### What to produce
Your reply should contain nothing except the lines from the one with "Viewport: 492px width, 652px" through the end of the listing below, reproduced exactly and stripped of pictures.
--- Entries shown Enclosed Below ---
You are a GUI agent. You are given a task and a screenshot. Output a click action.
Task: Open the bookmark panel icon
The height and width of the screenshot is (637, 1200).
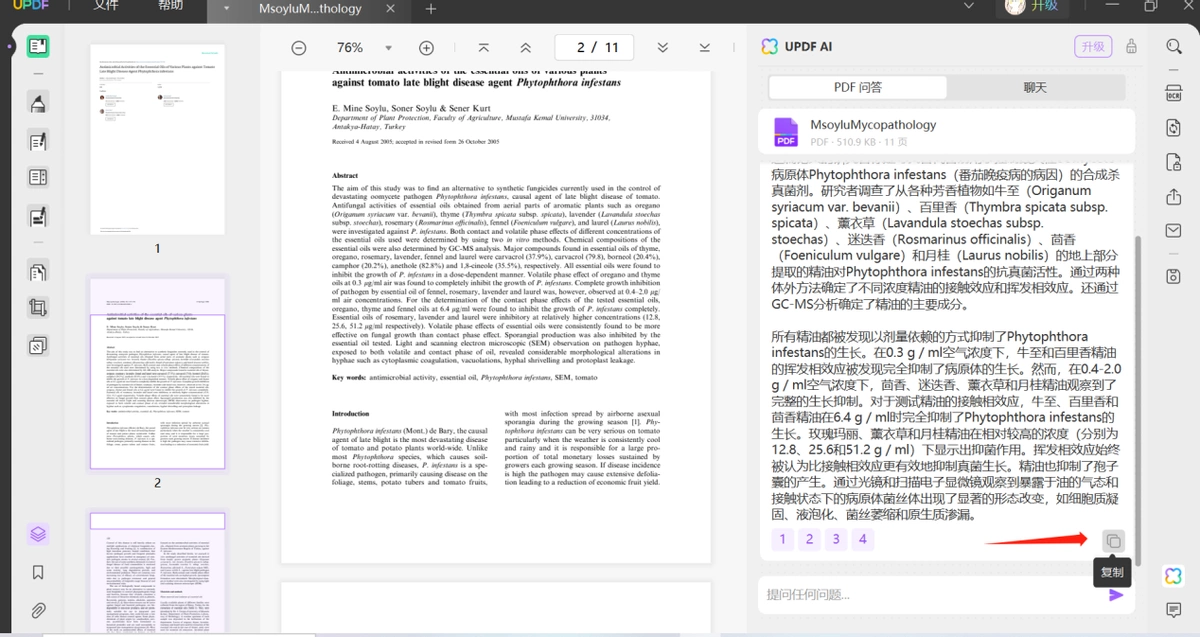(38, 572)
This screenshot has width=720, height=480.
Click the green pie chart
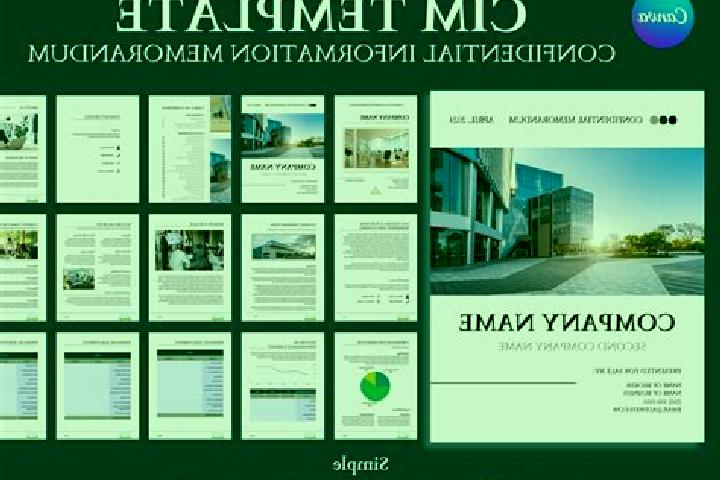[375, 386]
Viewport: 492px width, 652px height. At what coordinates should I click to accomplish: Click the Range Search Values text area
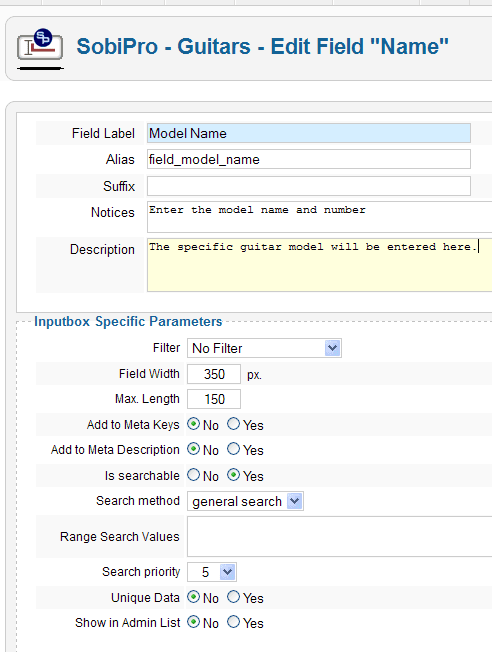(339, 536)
--- End of Enclosed Entries shown ---
### Expected output
Viewport: 492px width, 652px height. At what coordinates should I click to accomplish: Click the Range Search Values text area
(339, 536)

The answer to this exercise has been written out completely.